Google DeepMind’s AI researchers have achieved a groundbreaking feat by leveraging a large language model (LLM), exemplifying that models like ChatGPT can surpass human knowledge boundaries.
This breakthrough implies that these sophisticated language models go beyond merely reorganizing existing information during training; they can also generate novel insights.
Pushmeet Kohli, DeepMind’s Head of AI for Science, expressed surprise at the model’s capability to produce genuinely new scientific discoveries. This marks a significant milestone, establishing the first instance of a large language model contributing to an authentic scientific breakthrough.
Large language models, such as ChatGPT, are formidable neural networks that absorb language nuances from extensive text and data.
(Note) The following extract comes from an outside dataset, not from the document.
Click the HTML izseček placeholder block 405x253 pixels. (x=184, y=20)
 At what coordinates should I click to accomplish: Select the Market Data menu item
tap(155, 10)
While ChatGPT gained popularity for tasks like software debugging and content creation since its introduction last year, the prevailing belief was that it couldn’t generate entirely new knowledge and might provide answers susceptible to flaws.
DeepMind’s innovative approach involved utilizing an LLM to create “FunSearch,” an abbreviation for “searching in the function space.” This entailed writing computer programs to address problems, with the LLM working in tandem with an “evaluator” that assessed programs based on their performance.
The most effective programs were amalgamated and looped back to the LLM for refinement, progressively transforming subpar programs into robust ones capable of uncovering fresh insights.
AI researchers Challenges
DeepMind’s researchers put FunSearch to the test, unleashing it on two challenging puzzles.
In its first application, FunSearch crafted programs to generate extensive cap sets surpassing the achievements of the most accomplished mathematicians. This addressed the longstanding challenge of identifying the largest set of points in space where no three points create a straight line, a complex and enduring problem in mathematics.
The second puzzle tackled by FunSearch was the bin packing problem, a mathematical endeavor focused on efficiently arranging items of varying sizes into containers. This problem has practical applications in scenarios such as packing shipping containers or scheduling computing tasks in data centers. Traditionally, solutions involve either filling the first available bin or selecting the bin with the least remaining space. FunSearch, however, devised a more effective approach that minimized the creation of small, unlikely-to-be-filled gaps. The results of this breakthrough were published in Nature.
Sir Tim Gowers, a mathematics professor at Cambridge University not involved in the research, highlighted the significance of AI collaboration with human mathematicians in recent years. He expressed enthusiasm about FunSearch providing another valuable tool for such collaborations, enabling mathematicians to efficiently explore inventive and unexpected constructions. Moreover, these constructions are readily interpretable by humans, enhancing the collaborative potential between artificial intelligence and mathematicians.